A new material that is weight for weight, stronger than steel and stiffer than diamond, and weighs little more than its volume in air, could be the perfect artificial muscle for robots. This truly 21st century muscle could be used to make artificial limbs, "smart" skins, shape-changing structures, ultra-strong robots and - in the immediate future - highly-efficient solar cells.
"We've made a totally new type of artificial muscle that is able to provide performance characteristics that have not previously been obtained," said Ray Baughman, a materials scientist at the University of Texas, Dallas, and co-developer of the new muscle.
Baughman and his colleagues have developed a technique to make ribbons of tangled nanotubes that expand in width by 220% when a voltage is applied and then return to their normal size once it is removed, and the process takes only milliseconds.
The material is extremely stiff and strong in the "long" direction – that in which the nanotubes are aligned – but is as stretchy as rubber across its width. It also maintains its properties over an extreme range of temperatures: from -196 degrees C, at which temperature nitrogen is liquid, to 1538 degrees C, above the melting point of iron. This means any robot equipped with the nanotube muscles could potentially keep working in some very extreme environments.
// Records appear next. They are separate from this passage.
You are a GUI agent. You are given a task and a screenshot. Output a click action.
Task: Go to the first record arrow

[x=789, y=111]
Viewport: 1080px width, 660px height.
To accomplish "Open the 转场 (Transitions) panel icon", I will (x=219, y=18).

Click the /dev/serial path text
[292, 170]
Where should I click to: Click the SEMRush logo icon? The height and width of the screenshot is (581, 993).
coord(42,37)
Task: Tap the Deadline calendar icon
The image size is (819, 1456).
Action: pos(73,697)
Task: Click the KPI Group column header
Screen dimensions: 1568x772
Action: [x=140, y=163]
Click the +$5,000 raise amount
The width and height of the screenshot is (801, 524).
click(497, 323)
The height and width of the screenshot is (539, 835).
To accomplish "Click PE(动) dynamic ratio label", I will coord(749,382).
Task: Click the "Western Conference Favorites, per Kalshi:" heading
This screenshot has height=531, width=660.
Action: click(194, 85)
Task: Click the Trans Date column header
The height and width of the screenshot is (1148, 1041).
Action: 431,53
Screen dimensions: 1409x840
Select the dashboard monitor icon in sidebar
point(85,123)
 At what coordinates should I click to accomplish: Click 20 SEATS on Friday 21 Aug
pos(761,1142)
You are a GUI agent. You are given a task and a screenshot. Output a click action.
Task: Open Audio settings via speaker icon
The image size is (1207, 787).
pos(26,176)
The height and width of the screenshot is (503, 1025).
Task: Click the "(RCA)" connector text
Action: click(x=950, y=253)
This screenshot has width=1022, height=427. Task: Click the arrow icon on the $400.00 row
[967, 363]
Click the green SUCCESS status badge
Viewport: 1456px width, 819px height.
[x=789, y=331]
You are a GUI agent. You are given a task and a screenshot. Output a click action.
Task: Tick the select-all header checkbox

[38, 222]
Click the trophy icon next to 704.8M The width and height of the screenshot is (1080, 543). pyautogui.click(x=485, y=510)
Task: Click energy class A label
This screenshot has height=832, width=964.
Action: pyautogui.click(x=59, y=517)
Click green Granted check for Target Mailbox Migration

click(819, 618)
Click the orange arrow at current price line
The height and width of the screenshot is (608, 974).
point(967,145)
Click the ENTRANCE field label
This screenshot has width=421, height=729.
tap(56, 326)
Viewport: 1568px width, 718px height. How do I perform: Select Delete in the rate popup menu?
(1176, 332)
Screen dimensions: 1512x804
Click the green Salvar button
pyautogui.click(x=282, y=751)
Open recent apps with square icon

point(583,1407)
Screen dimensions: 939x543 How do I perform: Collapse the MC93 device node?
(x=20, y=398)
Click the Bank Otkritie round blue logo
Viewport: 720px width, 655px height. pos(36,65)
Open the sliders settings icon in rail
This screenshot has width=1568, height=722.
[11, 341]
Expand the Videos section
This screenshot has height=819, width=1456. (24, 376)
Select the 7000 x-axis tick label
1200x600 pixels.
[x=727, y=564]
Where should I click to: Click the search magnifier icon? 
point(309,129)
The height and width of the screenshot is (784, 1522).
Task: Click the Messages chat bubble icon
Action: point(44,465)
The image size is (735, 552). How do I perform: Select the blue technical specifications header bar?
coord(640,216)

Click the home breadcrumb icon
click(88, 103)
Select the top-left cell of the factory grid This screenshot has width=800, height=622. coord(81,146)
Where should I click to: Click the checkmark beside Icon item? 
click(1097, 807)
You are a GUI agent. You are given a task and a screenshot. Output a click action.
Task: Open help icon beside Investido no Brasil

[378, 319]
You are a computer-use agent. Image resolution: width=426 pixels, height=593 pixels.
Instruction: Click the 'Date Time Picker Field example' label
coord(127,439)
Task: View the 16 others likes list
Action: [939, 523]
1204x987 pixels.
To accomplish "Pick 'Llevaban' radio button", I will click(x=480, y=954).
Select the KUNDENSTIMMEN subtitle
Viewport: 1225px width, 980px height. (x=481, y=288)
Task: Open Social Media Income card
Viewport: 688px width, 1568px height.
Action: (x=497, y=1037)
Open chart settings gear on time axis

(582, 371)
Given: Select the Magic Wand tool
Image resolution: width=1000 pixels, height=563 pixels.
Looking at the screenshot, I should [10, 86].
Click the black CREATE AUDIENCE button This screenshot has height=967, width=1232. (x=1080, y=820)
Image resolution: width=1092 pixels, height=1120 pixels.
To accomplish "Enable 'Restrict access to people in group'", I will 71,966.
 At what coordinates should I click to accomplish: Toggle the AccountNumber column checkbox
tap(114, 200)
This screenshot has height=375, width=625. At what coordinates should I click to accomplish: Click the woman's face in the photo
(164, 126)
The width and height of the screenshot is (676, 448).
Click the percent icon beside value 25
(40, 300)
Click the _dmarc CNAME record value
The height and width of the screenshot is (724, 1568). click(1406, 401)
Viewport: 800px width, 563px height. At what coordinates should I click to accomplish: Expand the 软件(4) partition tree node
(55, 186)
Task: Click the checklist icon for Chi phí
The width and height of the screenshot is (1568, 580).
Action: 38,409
Natural muscles, said Baughman, contract at a maximum rate of 10 percent per second. In the same amount of time, his latest nanotube sheaths can contract by 40,000 percent. The new material has some advantages over previous artificial muscles. Some of those work only when bathed in methanol fuel, others are capable of only very small changes in size and none of them work well at extreme temperatures.
The first applications, said Baughman, would likely be as wrappers for solar cells, with nanotubes conducting electricity and rapidly changing shape in order to produce optimally light-sensitive arrangements.